Would she accept the mortgage paid and ownership of the house in lieu of maintenance? Could you raise that kind of capital as a loan? Would that put you beyond affording anywhere to live yourself?
Thanks @Mommabearof3 . Doubt if I could renage on maintenance. In any case, I wouldn't. I've a duty to my children.

Exploring the possibility of remortgaging. I'm never going to clear the full mortgage and have enough capital to renovate. People have mentioned vacant property grants.
 
Definitely do not mean reneging I mean in terms of agreed negotiation ie you would have to find 150k somewhere and the house could be entirely hers mortgage free?
 
Sorry, I'm sure what you mean here @Bronte . Why over the age of 18?
Well the closer you are to children being independent adults the less likely the courts will award your wife assets, particularly if she's never been working. The days of being a SAHM is of a different generation. There's no justification for a mother to stay at home after children go to school (I mean full time school).

(Obviously in a case where a husband and wife agree that she stays at home forever that's a different scenario).

So in your case Tim if you pay the mortgage, all bills, all child care, and her only contribution is being a mother, not working side by side with you on the farm, then she's going to have less leverage at 18 (23 in full time education) later to demand full ownership of the house and other assets.
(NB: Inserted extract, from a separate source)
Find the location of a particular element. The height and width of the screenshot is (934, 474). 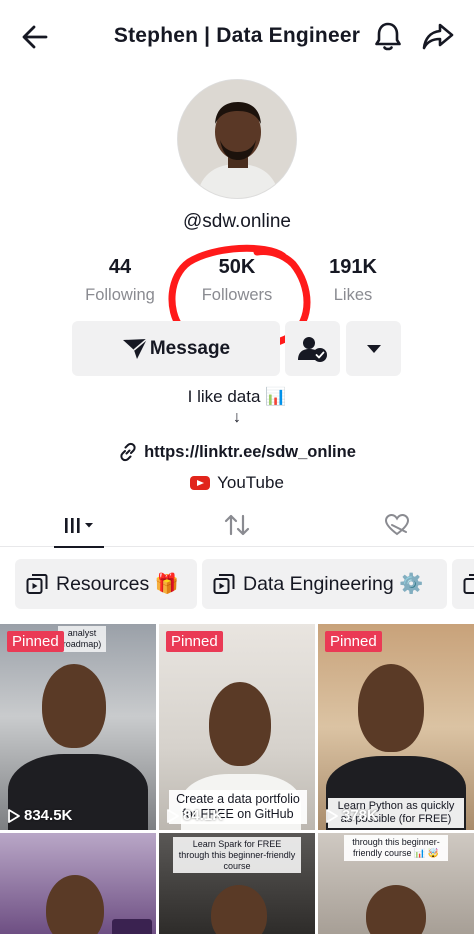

Especially if the farm is an asset prior to marriage.

All I'm saying is of course always down to the whim of the judge on the day in court. And I assume the mediator knows what he/she is at, so unless you think otherwise I'd be trying to get out of this situation with that help as best you can and leave the she did/he did out of it.

Right now if you go to court, which I do not advice, you may get ordered to sign the house over to her and assets too. Has the mediator told you some of this.

I would sincerely advice you to pay good money for a top solicitor for one hour to explain the law on this to you, particularly the likely legal outcome. My sibling met many lawyers on the way and told me the half hour one male solicitor spent on him was the best advice given thru the tortuous procedure. Right down to the solicitor saying at the end of this process you will hate all lawyers including the one speaking.

By any chance are you in the UK, if yes than I'm not talking about the UK.
 
My situation: early 40's on €70,000 gross pa. I also own land which I farm, and I would value it at €600,000.
You have a full-time job and a lot of wealth in the form of farmland.

I suspect farming gives you a very low return on your wealth compared to alternatives.

It’s also a lot of wealth in and of itself.

I realise this is taboo for farmers but sale of some or all of the land would mean very few hard choices for anyone.
 
Thanks for your replies all. It is appreciated.

Given remaining mortgage and ex wifes current earning capacity, I dont think our bank will allow me to be removed from the mortgage. Im thinking hard here. What is the prospect of me getting a 2nd mortgage? There is 150k on the existing mortgage. Can the following be done:

Me acquiring a mortgage/ loan myself of say €150,000. Use €50,000 of this loan to reduce mortgage principal on existing home. This will reduce the mortgage payment from €170-180 pw to €120pw. Split this and ex wife pays for her half and I pay the remaing half. As part if the settlement, she will be guaranteed the house.

I then use the the remaining €100,000 of the €150,000 (which I'm fully accountable for) from this second mortgage/ loan renovate an old farm structure to meet my iwn accommodation needs. Of course €100,000 wouldn't go very far, but there is of course the vacant property refurbishment grant, and this structure is derelict. I understand that the grant is only paid out on completion of works.

Am I dreaming or is this a possibility for me. As I said above, I'm earning €70,000 and this will increase. Will the farmland asset strengthen my hand he if looking for a 2nd mortgage?
 
I think you should sort out the mess before even thinking of borrowing more money. And yes there is a problem with the Vacant Grants because you only get the money at the end. So only people with money can do them. Also the procedure is onerous.